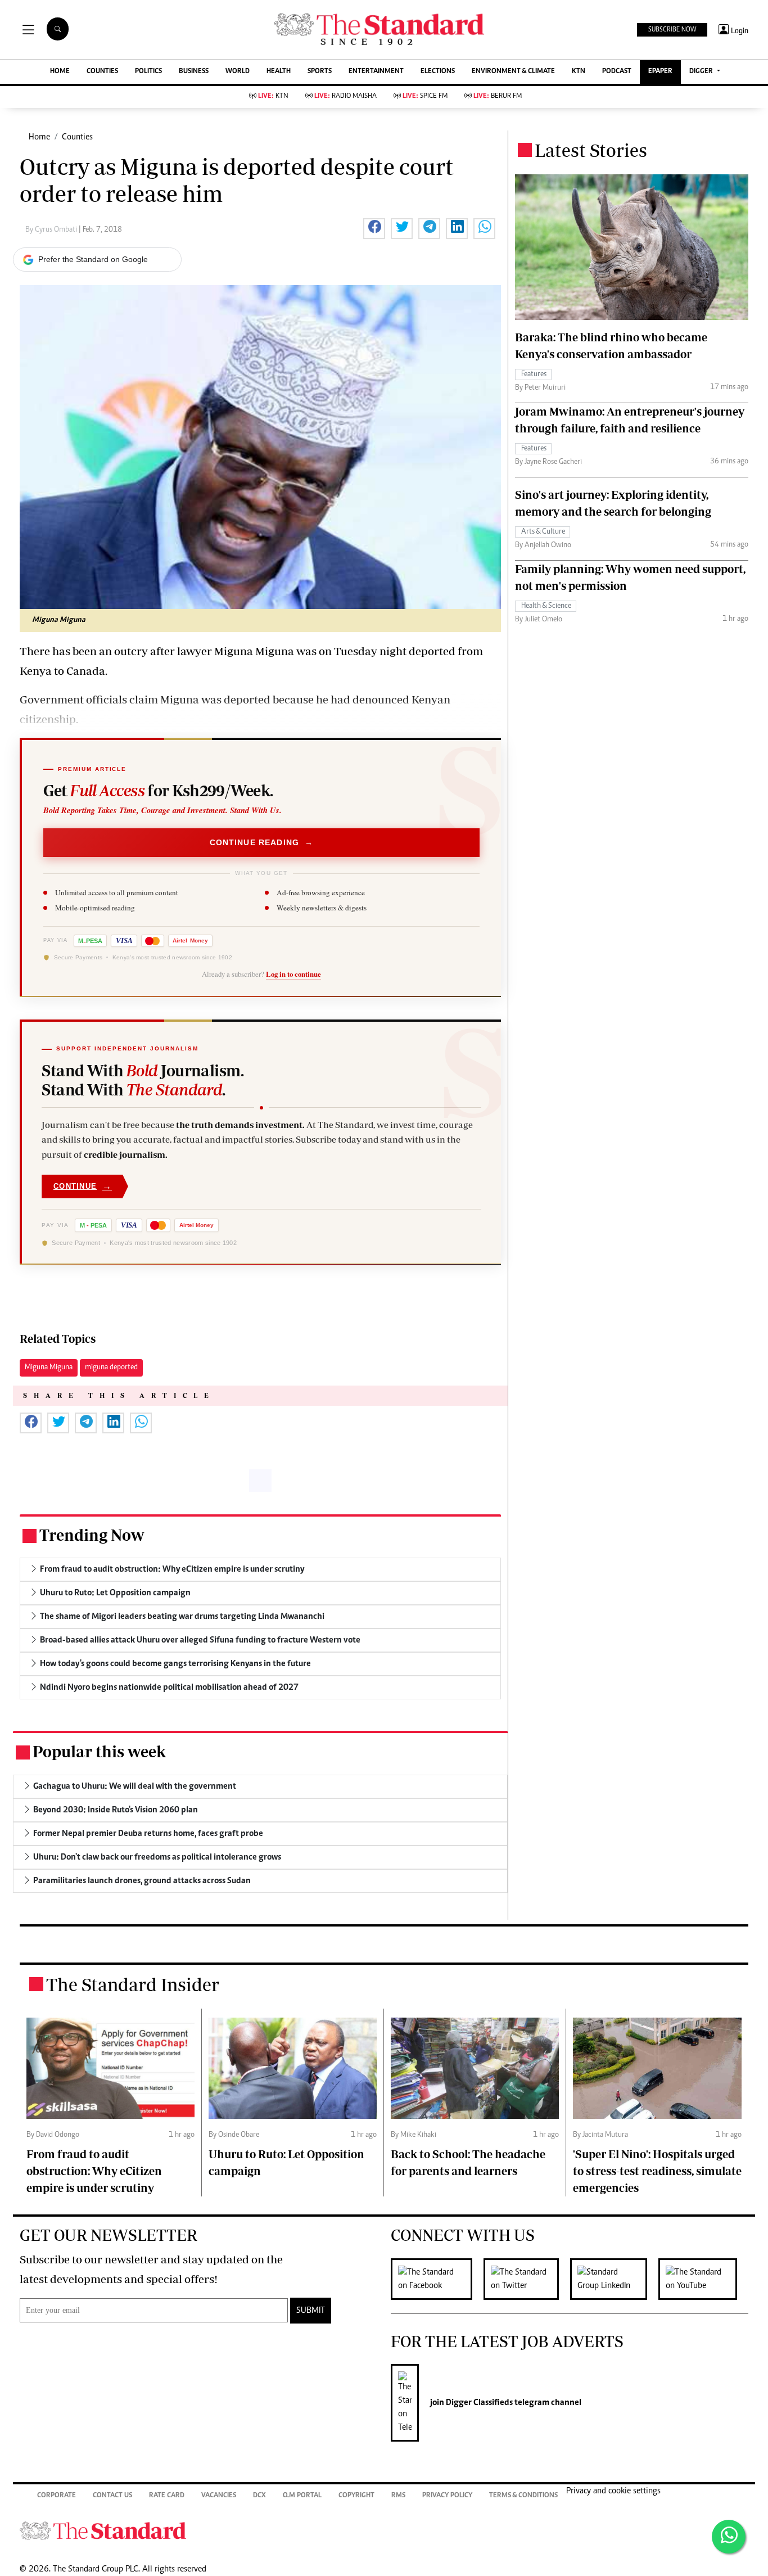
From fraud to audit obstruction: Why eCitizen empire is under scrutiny (94, 2171)
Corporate (56, 2496)
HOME (60, 71)
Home (39, 137)
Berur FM (497, 96)
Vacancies (218, 2496)
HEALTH (278, 71)
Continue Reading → (262, 842)
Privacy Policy (447, 2496)
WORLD (237, 71)
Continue (82, 1186)
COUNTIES (102, 71)
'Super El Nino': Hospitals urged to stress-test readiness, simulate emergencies (657, 2171)
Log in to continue (293, 974)
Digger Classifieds (478, 2402)
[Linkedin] (614, 2279)
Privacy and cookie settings (613, 2491)
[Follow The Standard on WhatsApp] (729, 2537)
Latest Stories (591, 150)
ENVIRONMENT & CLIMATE (513, 71)
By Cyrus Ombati (52, 230)
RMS (398, 2496)
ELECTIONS (438, 71)
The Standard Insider (132, 1984)
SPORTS (320, 71)
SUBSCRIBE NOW (672, 29)
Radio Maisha (345, 96)
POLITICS (148, 71)
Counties (77, 137)
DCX (259, 2496)
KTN (578, 71)
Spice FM (425, 96)
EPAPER (660, 71)
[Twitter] (527, 2279)
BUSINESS (194, 71)
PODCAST (616, 71)
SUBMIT (310, 2310)
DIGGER (702, 71)
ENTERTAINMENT (376, 71)
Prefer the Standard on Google (93, 259)
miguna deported (111, 1368)
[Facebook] (437, 2279)
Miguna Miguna (49, 1368)
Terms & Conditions (523, 2496)
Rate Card (166, 2496)
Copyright (356, 2496)
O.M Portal (302, 2496)
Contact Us (112, 2496)
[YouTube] (703, 2279)
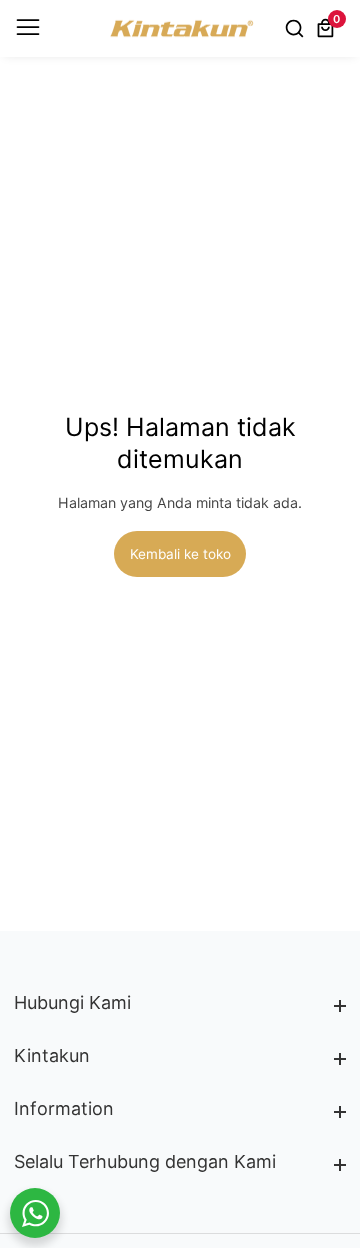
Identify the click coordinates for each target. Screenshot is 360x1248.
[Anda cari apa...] (297, 28)
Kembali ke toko (180, 554)
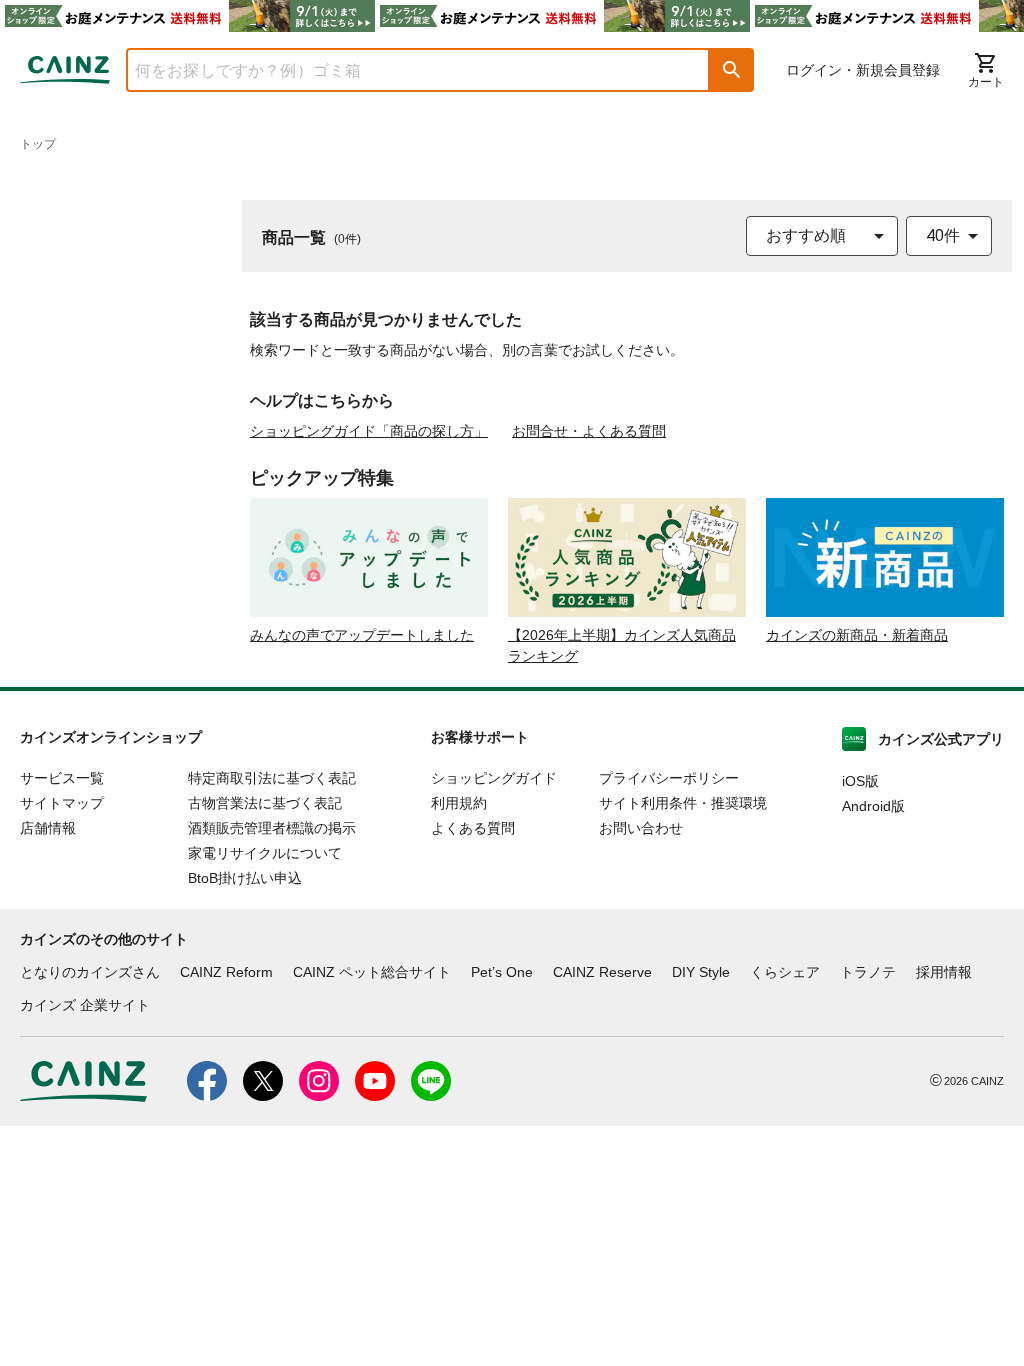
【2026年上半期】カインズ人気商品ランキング (622, 645)
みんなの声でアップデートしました (362, 635)
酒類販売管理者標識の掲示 (272, 828)
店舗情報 (48, 828)
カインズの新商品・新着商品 (857, 635)
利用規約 (459, 803)
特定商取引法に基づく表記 (272, 778)
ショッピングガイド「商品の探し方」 (369, 431)
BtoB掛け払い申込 (245, 878)
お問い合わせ (641, 828)
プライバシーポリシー (669, 778)
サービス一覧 (62, 778)
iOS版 (860, 781)
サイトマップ (62, 803)
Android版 (873, 806)
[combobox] (403, 70)
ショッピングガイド (494, 778)
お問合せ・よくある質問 (589, 431)
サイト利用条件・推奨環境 (683, 803)
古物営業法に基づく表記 (265, 803)
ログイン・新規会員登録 (863, 70)
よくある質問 (473, 828)
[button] (732, 70)
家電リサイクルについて (265, 853)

^^^^^^^^^^^^^^^^

#### Exercise aim:
The entries must be written out again unchanged. Images are to be left out.

#### Response area:
From fraud to audit obstruction: Why eCitizen empire is under scrutiny (94, 2171)
Corporate (56, 2496)
HOME (60, 71)
Home (39, 137)
Berur FM (497, 96)
Vacancies (218, 2496)
HEALTH (278, 71)
Continue Reading → (262, 842)
Privacy Policy (447, 2496)
WORLD (237, 71)
Continue (82, 1186)
COUNTIES (102, 71)
'Super El Nino': Hospitals urged to stress-test readiness, simulate emergencies (657, 2171)
Log in to continue (293, 974)
Digger Classifieds (478, 2402)
[Linkedin] (614, 2279)
Privacy and cookie settings (613, 2491)
[Follow The Standard on WhatsApp] (729, 2537)
Latest Stories (591, 150)
ENVIRONMENT & CLIMATE (513, 71)
By Cyrus Ombati (52, 230)
RMS (398, 2496)
ELECTIONS (438, 71)
The Standard Insider (132, 1984)
SPORTS (320, 71)
SUBSCRIBE NOW (672, 29)
Radio Maisha (345, 96)
POLITICS (148, 71)
Counties (77, 137)
DCX (259, 2496)
KTN (578, 71)
Spice FM (425, 96)
EPAPER (660, 71)
[Twitter] (527, 2279)
BUSINESS (194, 71)
PODCAST (616, 71)
SUBMIT (310, 2310)
DIGGER (702, 71)
ENTERTAINMENT (376, 71)
Prefer the Standard on Google (93, 259)
miguna deported (111, 1368)
[Facebook] (437, 2279)
Miguna Miguna (49, 1368)
Terms & Conditions (523, 2496)
Rate Card (166, 2496)
Copyright (356, 2496)
O.M Portal (302, 2496)
Contact Us (112, 2496)
[YouTube] (703, 2279)
Identify the click coordinates for each target. Screenshot is 360x1248.
[Anda cari apa...] (297, 28)
Kembali ke toko (180, 554)
【2026年上半期】カインズ人気商品ランキング (622, 645)
みんなの声でアップデートしました (362, 635)
酒類販売管理者標識の掲示 (272, 828)
店舗情報 (48, 828)
カインズの新商品・新着商品 (857, 635)
利用規約 (459, 803)
特定商取引法に基づく表記 (272, 778)
ショッピングガイド「商品の探し方」 (369, 431)
BtoB掛け払い申込 (245, 878)
お問い合わせ (641, 828)
プライバシーポリシー (669, 778)
サービス一覧 (62, 778)
iOS版 (860, 781)
サイトマップ (62, 803)
Android版 (873, 806)
[combobox] (403, 70)
ショッピングガイド (494, 778)
お問合せ・よくある質問 (589, 431)
サイト利用条件・推奨環境 (683, 803)
古物営業法に基づく表記 (265, 803)
ログイン・新規会員登録 (863, 70)
よくある質問 (473, 828)
[button] (732, 70)
家電リサイクルについて (265, 853)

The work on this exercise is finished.